*Task*
Go through the listing below and write out exactly the lines from the one that mentions "Where should I" through the one that mentions "Task: Click the Total order items value 3,274", minus the pictures.

*Entries shown*
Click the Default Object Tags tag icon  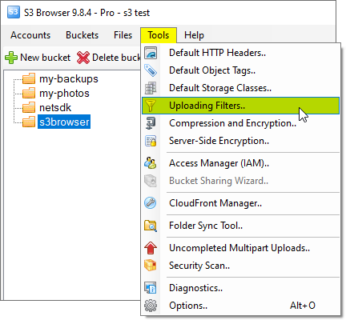tap(151, 70)
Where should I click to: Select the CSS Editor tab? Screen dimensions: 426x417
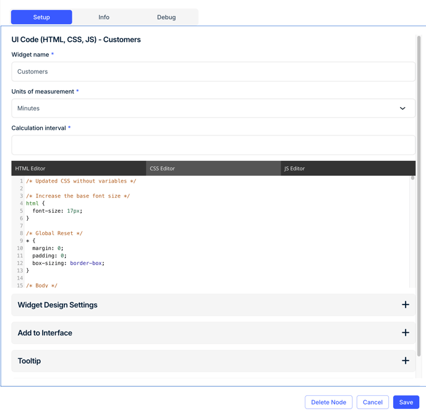(214, 168)
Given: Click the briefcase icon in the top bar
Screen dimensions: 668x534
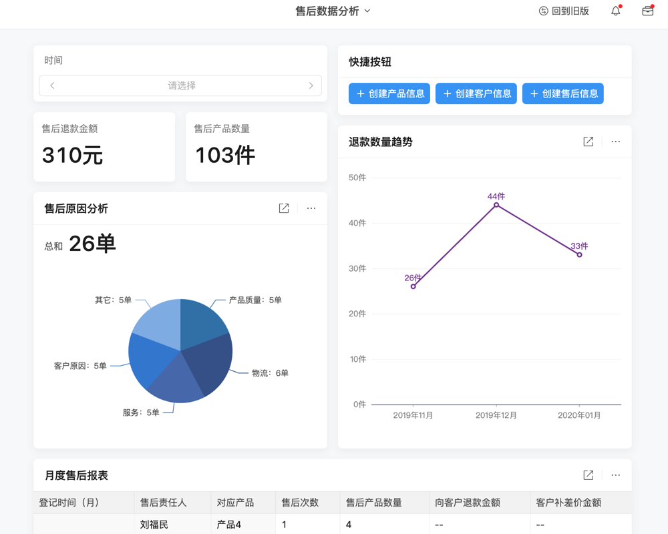Looking at the screenshot, I should click(647, 11).
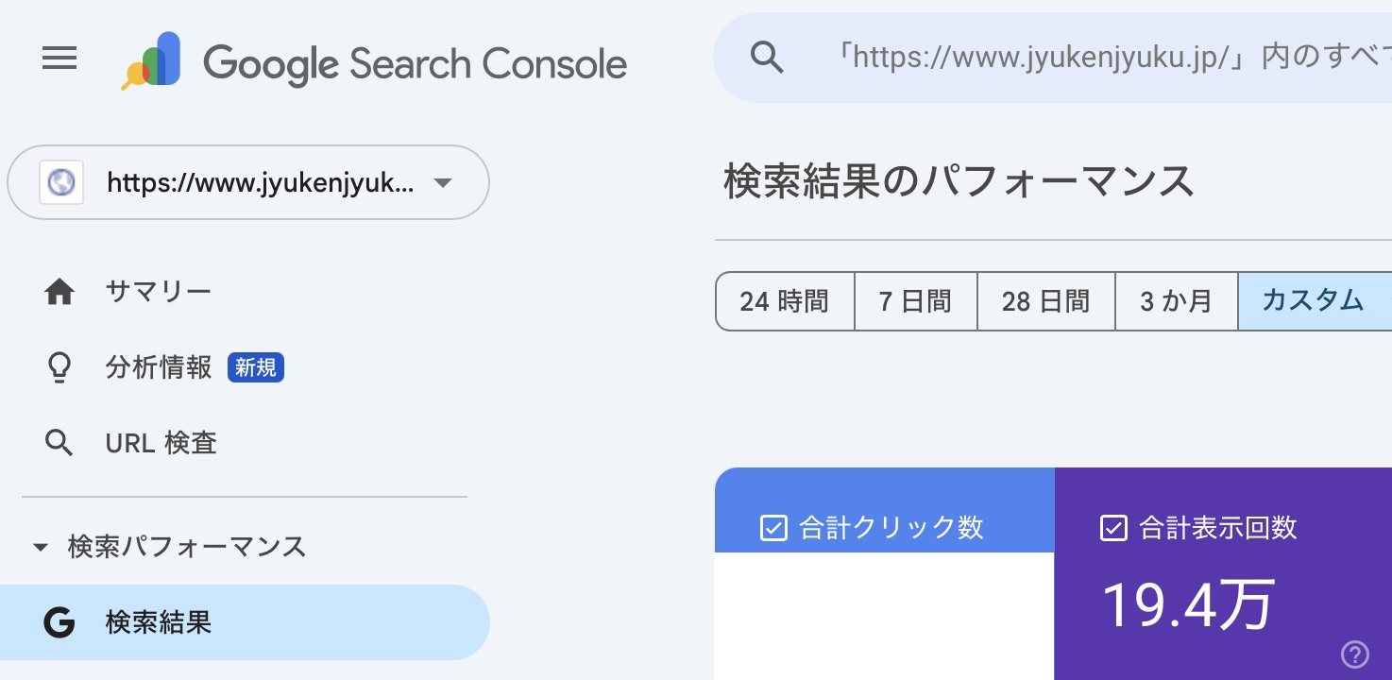This screenshot has width=1392, height=680.
Task: Select the 24 時間 date range
Action: (784, 302)
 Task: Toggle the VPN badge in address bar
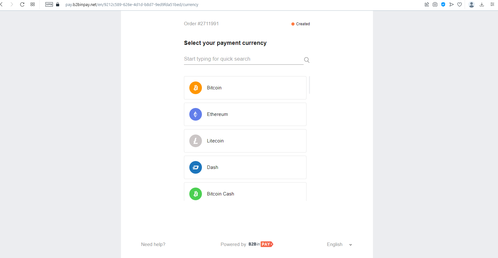[49, 4]
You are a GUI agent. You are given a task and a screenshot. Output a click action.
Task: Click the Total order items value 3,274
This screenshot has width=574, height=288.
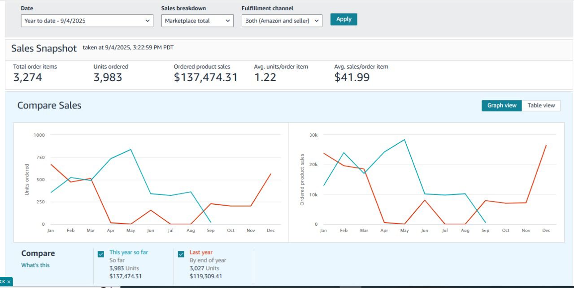pos(28,77)
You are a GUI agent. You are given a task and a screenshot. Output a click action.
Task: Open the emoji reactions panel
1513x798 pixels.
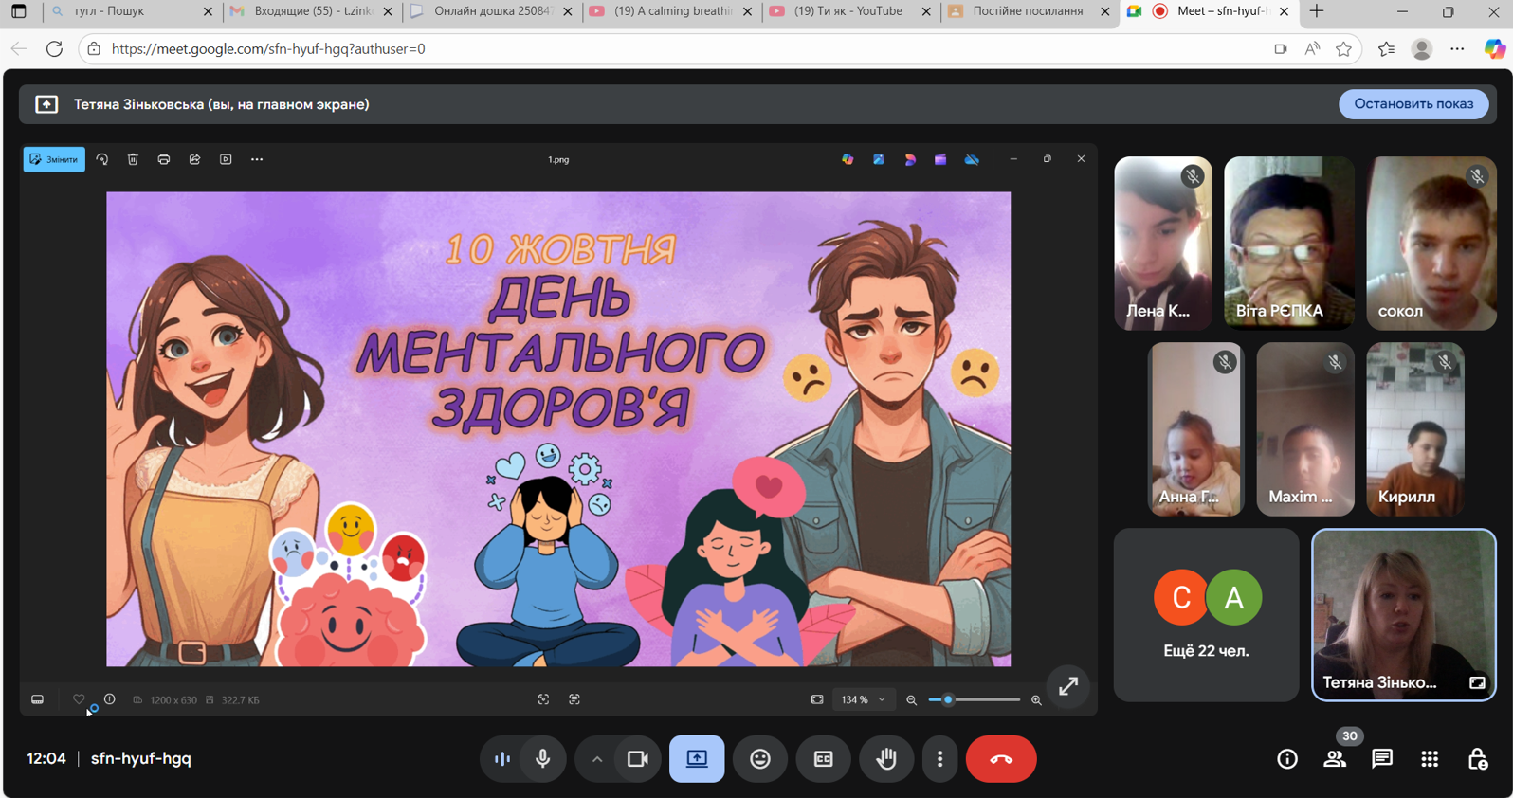pyautogui.click(x=759, y=759)
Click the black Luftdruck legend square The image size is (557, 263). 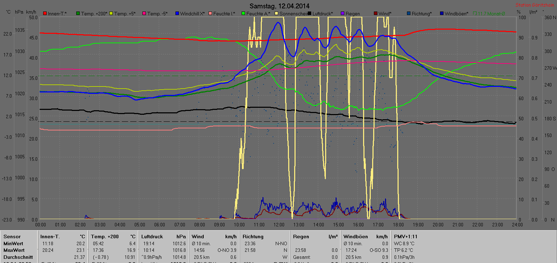coord(309,14)
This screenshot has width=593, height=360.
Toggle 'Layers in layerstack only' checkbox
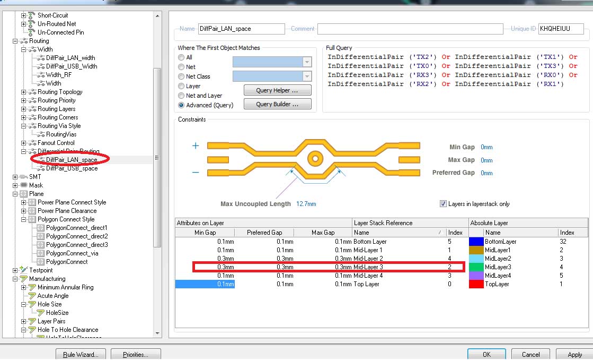coord(443,204)
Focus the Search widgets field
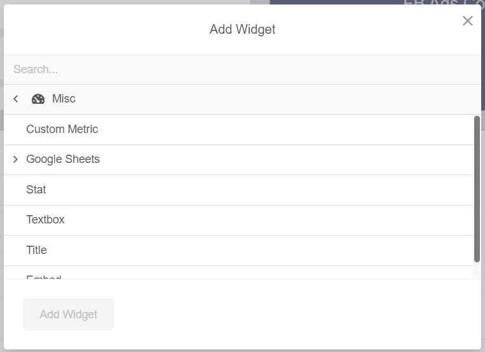 (x=243, y=69)
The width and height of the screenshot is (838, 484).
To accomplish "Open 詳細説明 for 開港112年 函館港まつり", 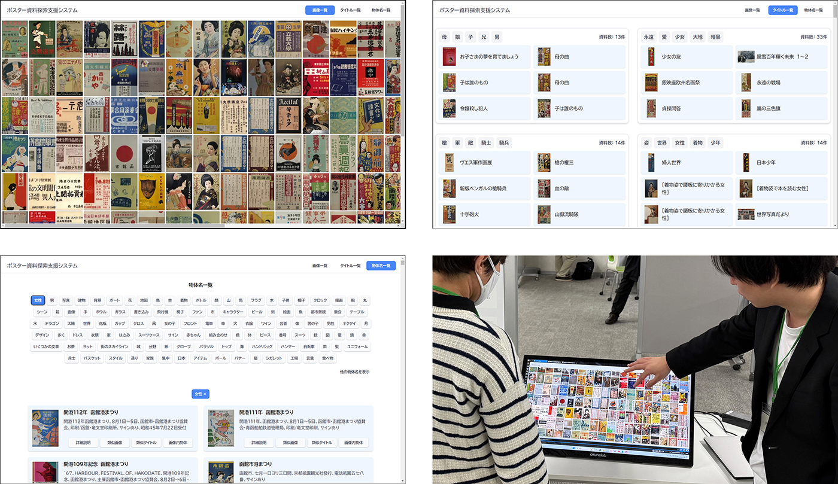I will click(83, 443).
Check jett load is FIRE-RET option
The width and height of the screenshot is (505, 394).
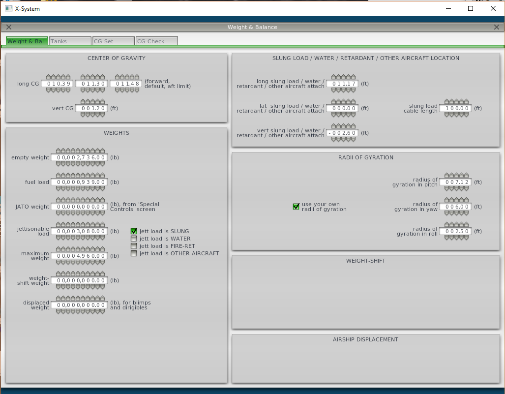coord(134,246)
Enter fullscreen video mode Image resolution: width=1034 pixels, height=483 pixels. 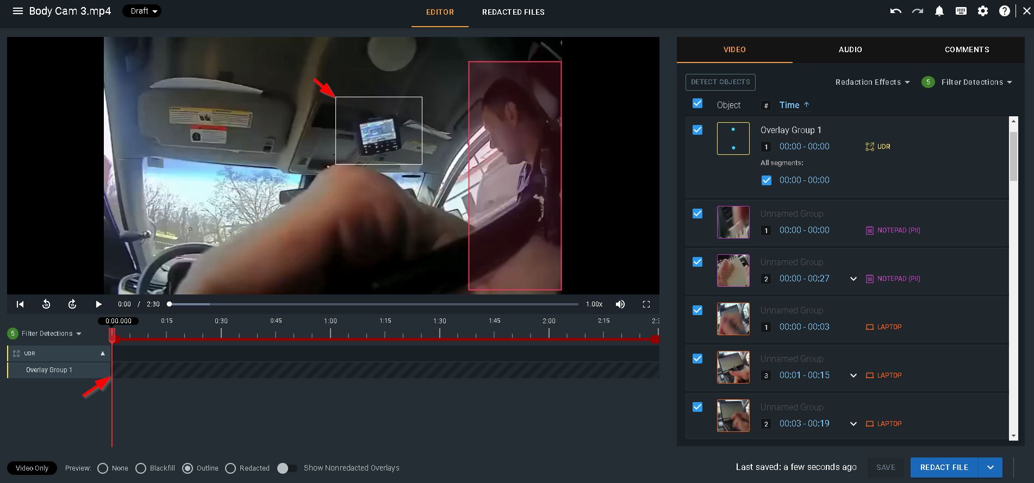click(x=646, y=304)
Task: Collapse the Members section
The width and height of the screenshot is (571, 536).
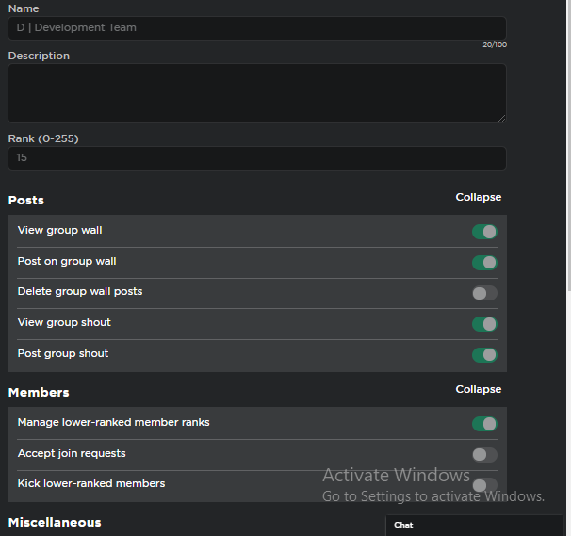Action: coord(478,389)
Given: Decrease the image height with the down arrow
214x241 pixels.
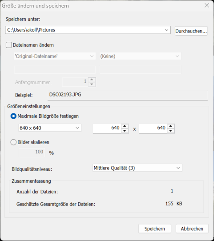Looking at the screenshot, I should pyautogui.click(x=170, y=131).
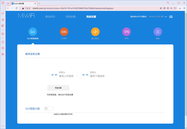Click the MiWiFi logo

tap(26, 16)
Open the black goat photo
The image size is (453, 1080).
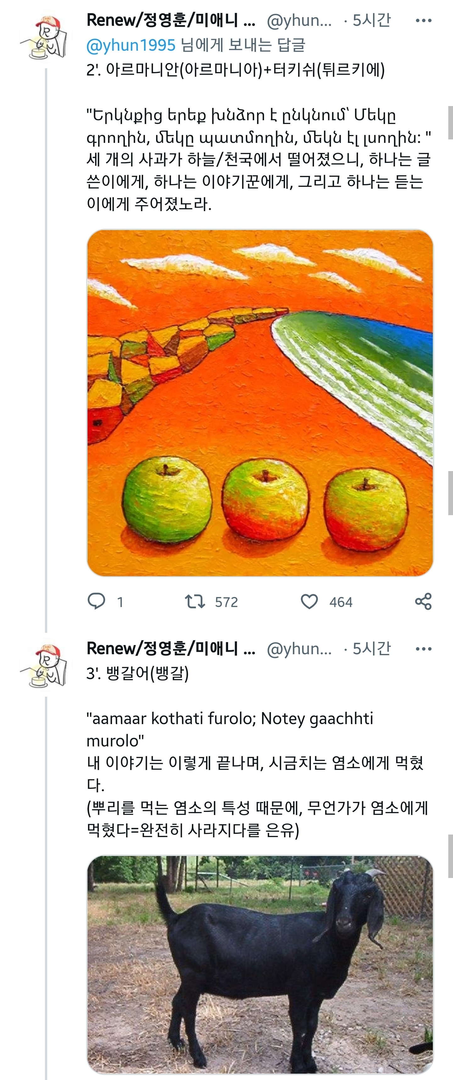[260, 964]

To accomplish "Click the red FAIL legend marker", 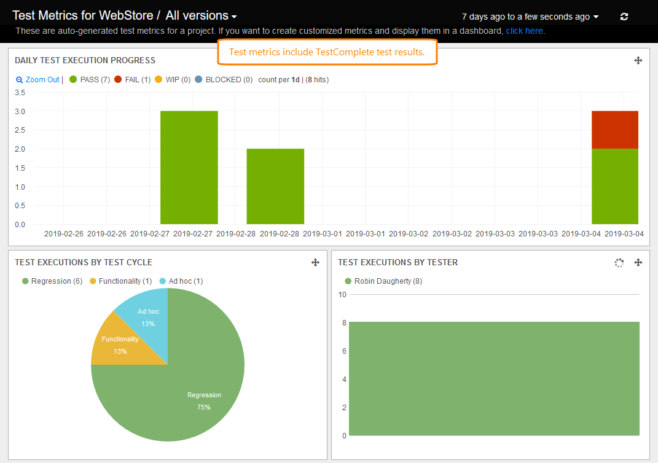I will 117,79.

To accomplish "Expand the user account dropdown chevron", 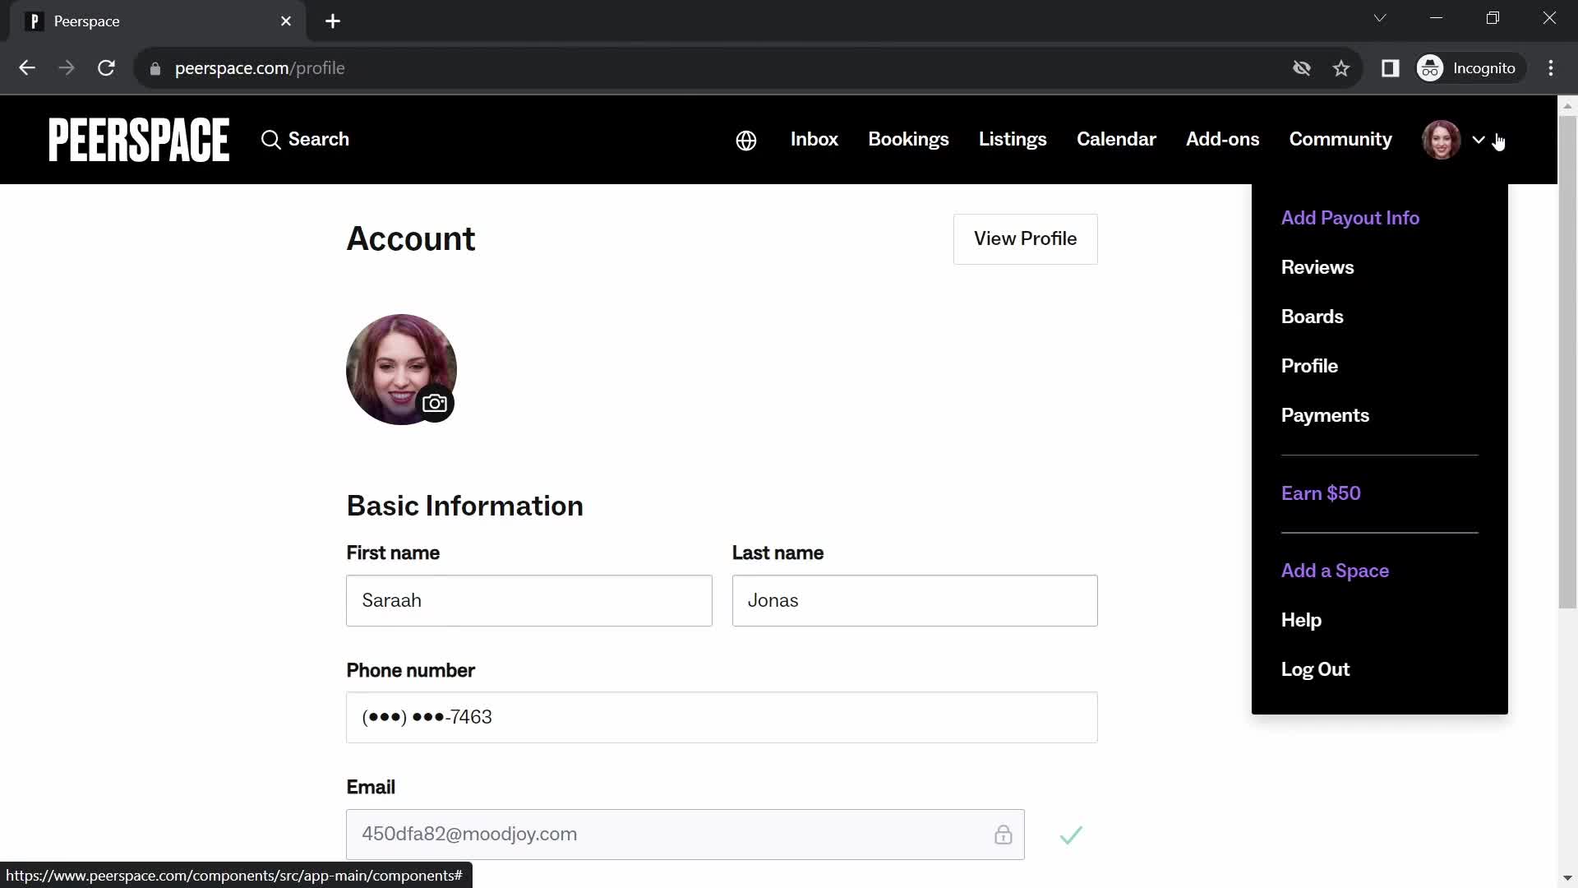I will [1479, 139].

*The completed task*
Where should I click to: Select the CSS Editor tab? Screen dimensions: 426x417
(214, 168)
Given: Click the briefcase icon in the top bar
Screen dimensions: 668x534
Looking at the screenshot, I should click(647, 11).
This screenshot has width=1392, height=680.
Task: Select the 24 時間 date range
Action: (784, 302)
 Task: Toggle the VPN badge in address bar
[49, 4]
You are a GUI agent. You are given a task and a screenshot. Output a click action.
Task: Click the Total order items value 3,274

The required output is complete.